If no transformation is applied in the model the FH estimates of the poverty rates may be negative for some areas. For those areas, the recommendation is to not use those negative FH estimates.4

As can be seen from Fig. 3.2, FH estimates are aligned to direct estimates. This figure also illustrates the larger adjustment made to direct estimates in locations where the sampling variance is larger. The resulting FH estimates also have a lower estimated root mean squared error (RMSE) than that of the direct estimates, suggesting an improved efficiency of the model-based estimates (Fig. 3.2, right).

Fig. 3.2 *FH poverty estimates compared to direct estimates*#

Source: Based on a 1% SRS sample by municipality of Mexican Intercensal survey of 2015. The figure on the left presents a scatter plot of direct estimates on the X-axis and FH estimates on the Y-axis. The FH approach will often yield estimates that are highly aligned to the direct estimates.

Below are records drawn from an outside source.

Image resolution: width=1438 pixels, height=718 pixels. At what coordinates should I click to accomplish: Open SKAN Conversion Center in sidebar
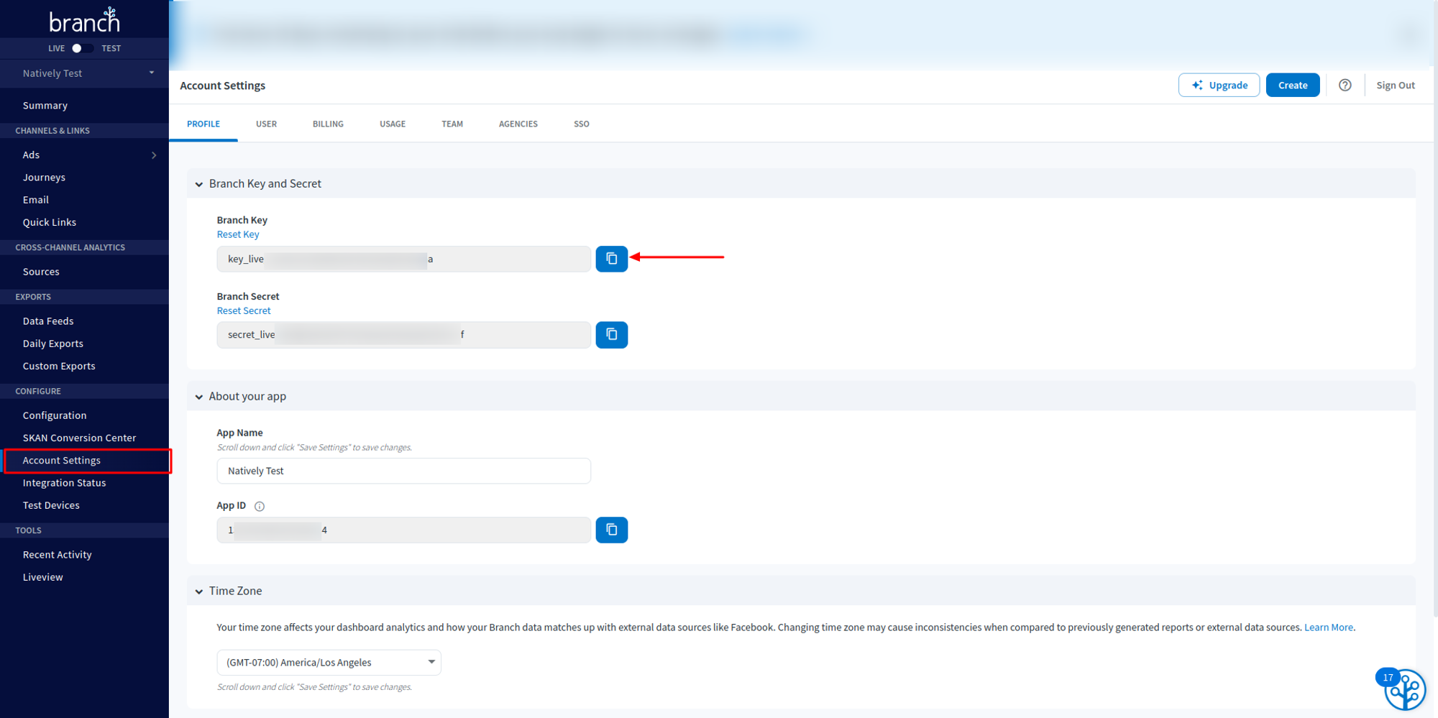[79, 438]
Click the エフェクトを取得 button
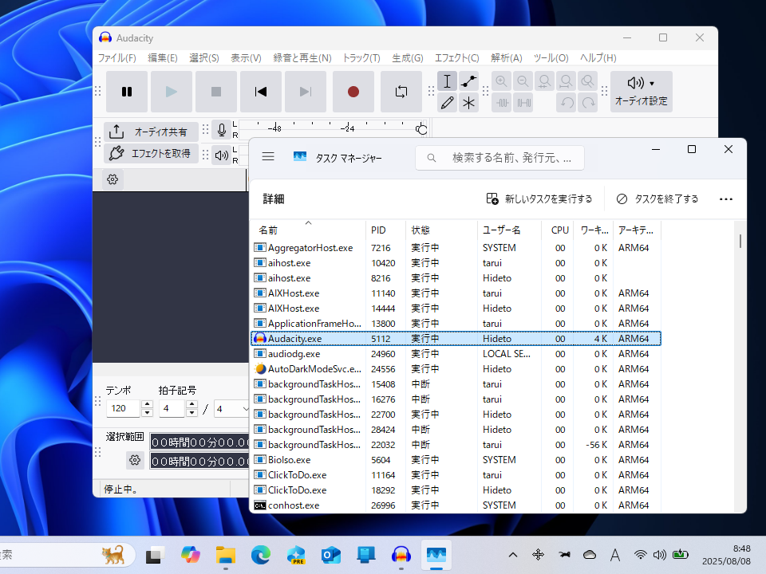The height and width of the screenshot is (574, 766). point(152,154)
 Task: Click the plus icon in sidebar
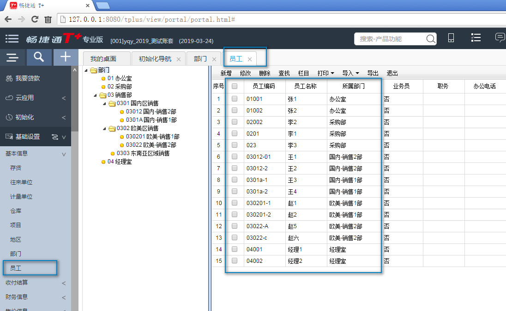(x=66, y=57)
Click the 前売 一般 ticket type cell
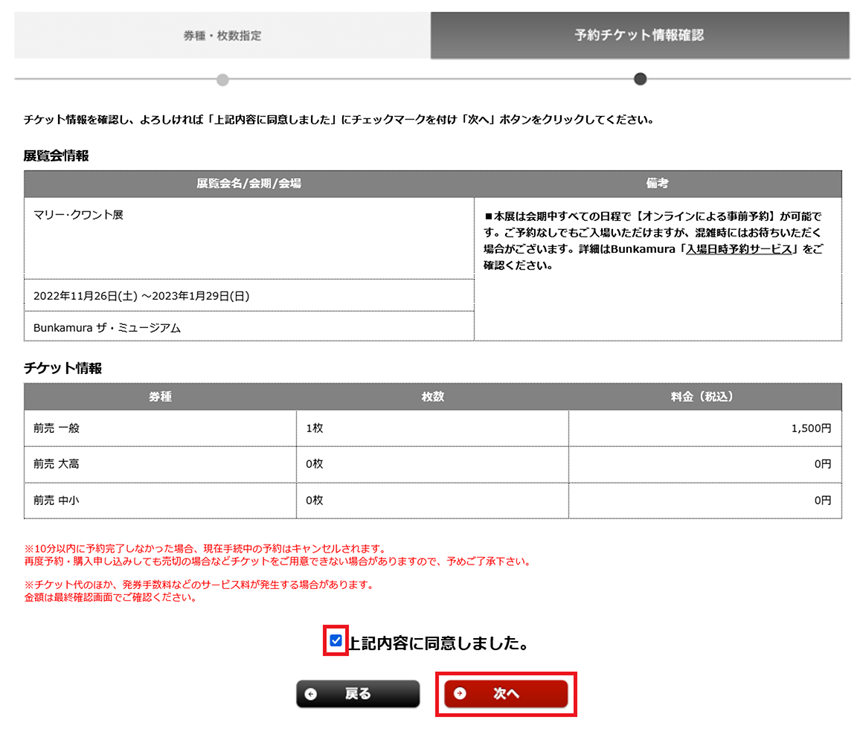 (x=57, y=428)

The figure on the right illustrates the gains in terms of root mean squared error for the FH estimates (Y-axis) versus the standard error of the direct estimates (X-axis). Gains are often larger for the areas with smaller sample sizes (larger sampling errors of direct estimates), and though most if not all areas typically see some gains in precision.

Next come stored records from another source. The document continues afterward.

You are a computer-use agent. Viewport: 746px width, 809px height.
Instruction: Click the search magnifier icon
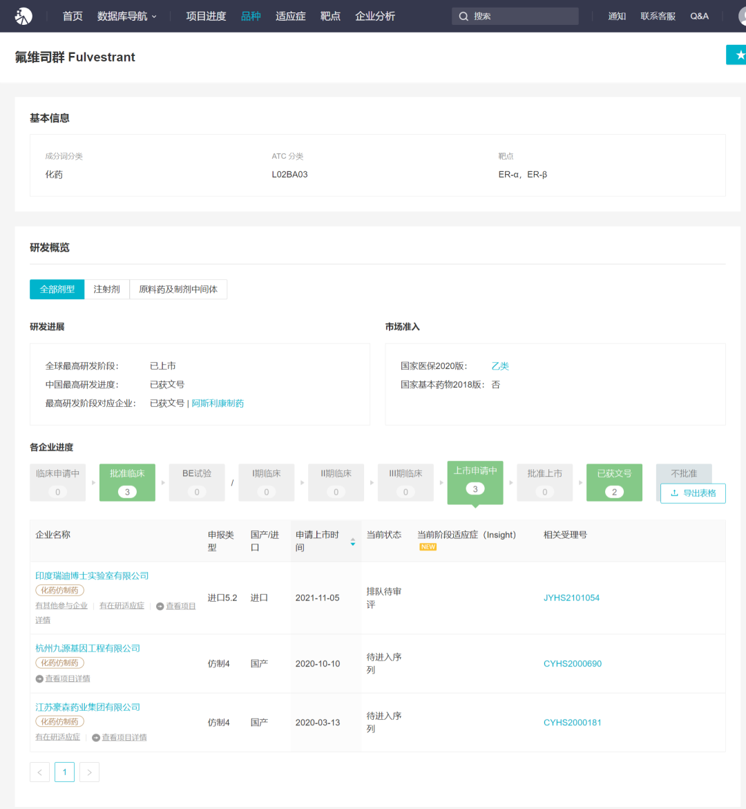click(x=463, y=16)
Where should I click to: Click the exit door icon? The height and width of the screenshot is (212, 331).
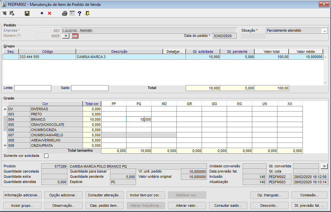click(87, 13)
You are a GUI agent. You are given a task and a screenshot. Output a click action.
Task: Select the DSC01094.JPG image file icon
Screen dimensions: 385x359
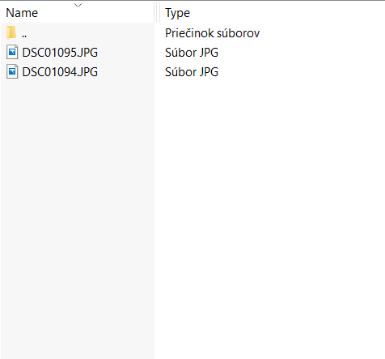click(12, 71)
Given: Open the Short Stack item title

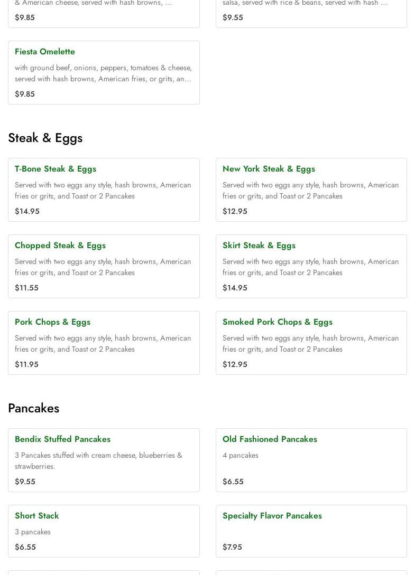Looking at the screenshot, I should 37,516.
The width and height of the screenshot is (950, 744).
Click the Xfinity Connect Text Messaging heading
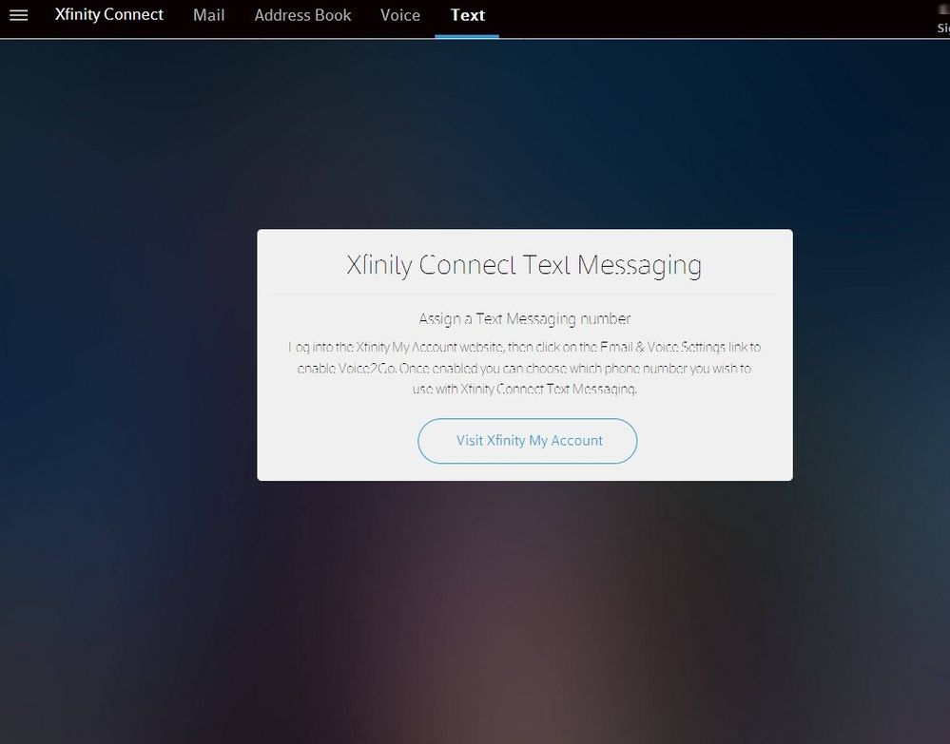(x=524, y=265)
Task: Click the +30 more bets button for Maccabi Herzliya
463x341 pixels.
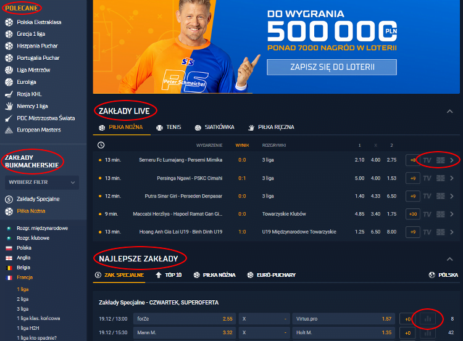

3.3. Pros and Cons of Fay-Herriot Models#

The information in this section borrows heavily from Molina [2019] while adding more information on relevant aspects.

Model requirements:

Direct estimates of indicators of interest and its sampling variance for the areas considered, \(\hat{\tau}_{d}^{DIR}\) and \(\hat{\psi}_{d}\) respectively (from the survey).
Aggregate data at area level of all necessary covariates for the model for every area considered, \(\mathbf{x}_{d}\), \(d=1,\ldots,D\).

Pros:

Tend to improve the direct estimates in terms of efficiency (MSE).
The regression model incorporates unexplained heterogeneity between areas through the area effects.
The FH estimator is a weighted average of the direct estimator and the regression synthetic estimator (i.e., obtained by a linear regression). For areas where the sample size is small or where direct estimators have considerable sampling variance, the synthetic estimator will be given a higher weight. Accordingly, the FH estimate will approximate the direct estimate in areas with a sufficient sample .
Since the FH estimates make use of the direct estimates, which consider sampling weights with \(\gamma_{d}\) tending to one as the area sample size increases, it is consistent under the sampling design. Hence, provided that the sampling weights are accurate, FH estimates will be less affected by informative sampling (i.e., when the selection of the units for the sample depends on the outcome values - Rao and Molina [2015].
Since area-level aggregates are used, the final estimates are less affected by outliers.
Can provide estimates for non-sampled areas based on the regression-synthetic component.
The Prasad-Rao MSE estimates () are approximately unbiased. This holds as long as a sufficient number of areas are present and model assumptions are met, with normality for random effects and model errors.
It is easy and computationally fast to implement; considerably faster than unit-level models because the number of areas is typically much smaller than the actual sample size in typical unit-level models, and Monte Carlo or bootstrap methods are not necessary.
Does not require comparison of auxiliary variables between the different data sources to consider their use in the model.
Because aggregate data are used, confidentiality restrictions do not hinder the data acquisition process.

Cons:

Estimates are based on a model; thus, the model needs to be checked. For non-linear parameters (like poverty), the linear assumption of the model can be problematic.
The sampling variances of the direct estimates are assumed to be known, and the error of estimating these is not usually incorporated in the final estimates’ estimated MSE.
The Prasad-Rao MSE estimator () is approximately unbiased under the model with normality but is not design unbiased for a given area.
The model is fit only on sampled areas, which can be a very small number out of the total number of areas using only one observation by area (the direct estimator). As a consequence, model parameter estimators will be much less efficient than those obtained under unit-level models, and hence gains in precision are expected to be lower than those of estimators based on unit-level models.
Every indicator requires its own model.
Once estimates are obtained, these cannot be further disaggregated unless a new model at that level is constructed.
May require benchmarking adjustment to match direct estimates at higher aggregation levels. Although sub-area-level models by Torabi and Rao [2014] could be used to obtain estimates that naturally match at two different aggregation levels (different from the national level), user-friendly software is still not available.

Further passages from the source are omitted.